» DIRECTIONS FOR THIS TASK:
Which lines run from the one containing "This screenshot has height=898, width=800." to the end of the records? Write them out exactly, both ends included, and nothing else.

(MATERIAL TO PROCESS begins)

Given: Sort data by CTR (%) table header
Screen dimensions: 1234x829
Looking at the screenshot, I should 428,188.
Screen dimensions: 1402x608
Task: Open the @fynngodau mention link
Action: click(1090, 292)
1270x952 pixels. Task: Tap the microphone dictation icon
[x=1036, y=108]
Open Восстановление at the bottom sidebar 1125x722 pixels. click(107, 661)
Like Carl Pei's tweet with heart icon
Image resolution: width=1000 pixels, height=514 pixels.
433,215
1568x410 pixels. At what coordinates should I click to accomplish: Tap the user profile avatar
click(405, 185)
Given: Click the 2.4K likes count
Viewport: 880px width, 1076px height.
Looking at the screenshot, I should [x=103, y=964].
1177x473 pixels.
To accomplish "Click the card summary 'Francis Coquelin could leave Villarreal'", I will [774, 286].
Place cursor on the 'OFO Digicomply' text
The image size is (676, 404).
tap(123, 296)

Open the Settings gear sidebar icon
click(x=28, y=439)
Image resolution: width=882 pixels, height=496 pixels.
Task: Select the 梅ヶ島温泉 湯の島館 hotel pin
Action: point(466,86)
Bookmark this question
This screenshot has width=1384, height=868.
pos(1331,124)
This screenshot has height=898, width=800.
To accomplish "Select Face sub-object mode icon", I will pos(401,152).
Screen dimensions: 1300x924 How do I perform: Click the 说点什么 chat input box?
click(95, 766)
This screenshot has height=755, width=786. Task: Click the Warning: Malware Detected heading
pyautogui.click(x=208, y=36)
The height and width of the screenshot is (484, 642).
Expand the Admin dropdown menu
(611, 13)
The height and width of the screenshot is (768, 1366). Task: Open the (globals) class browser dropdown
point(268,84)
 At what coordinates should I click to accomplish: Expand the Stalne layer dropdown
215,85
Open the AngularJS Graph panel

(MATERIAL TO PROCESS ends)

» RESPONSE:
This screenshot has height=898, width=800.
To accomplish "Select Face sub-object mode icon", I will pos(401,152).
Screen dimensions: 1300x924 How do I perform: Click the 说点什么 chat input box?
click(95, 766)
This screenshot has height=755, width=786. Task: Click the Warning: Malware Detected heading
pyautogui.click(x=208, y=36)
The height and width of the screenshot is (484, 642).
Expand the Admin dropdown menu
(611, 13)
The height and width of the screenshot is (768, 1366). Task: Open the (globals) class browser dropdown
point(268,84)
 At what coordinates should I click to accomplish: Expand the Stalne layer dropdown
215,85
Open the AngularJS Graph panel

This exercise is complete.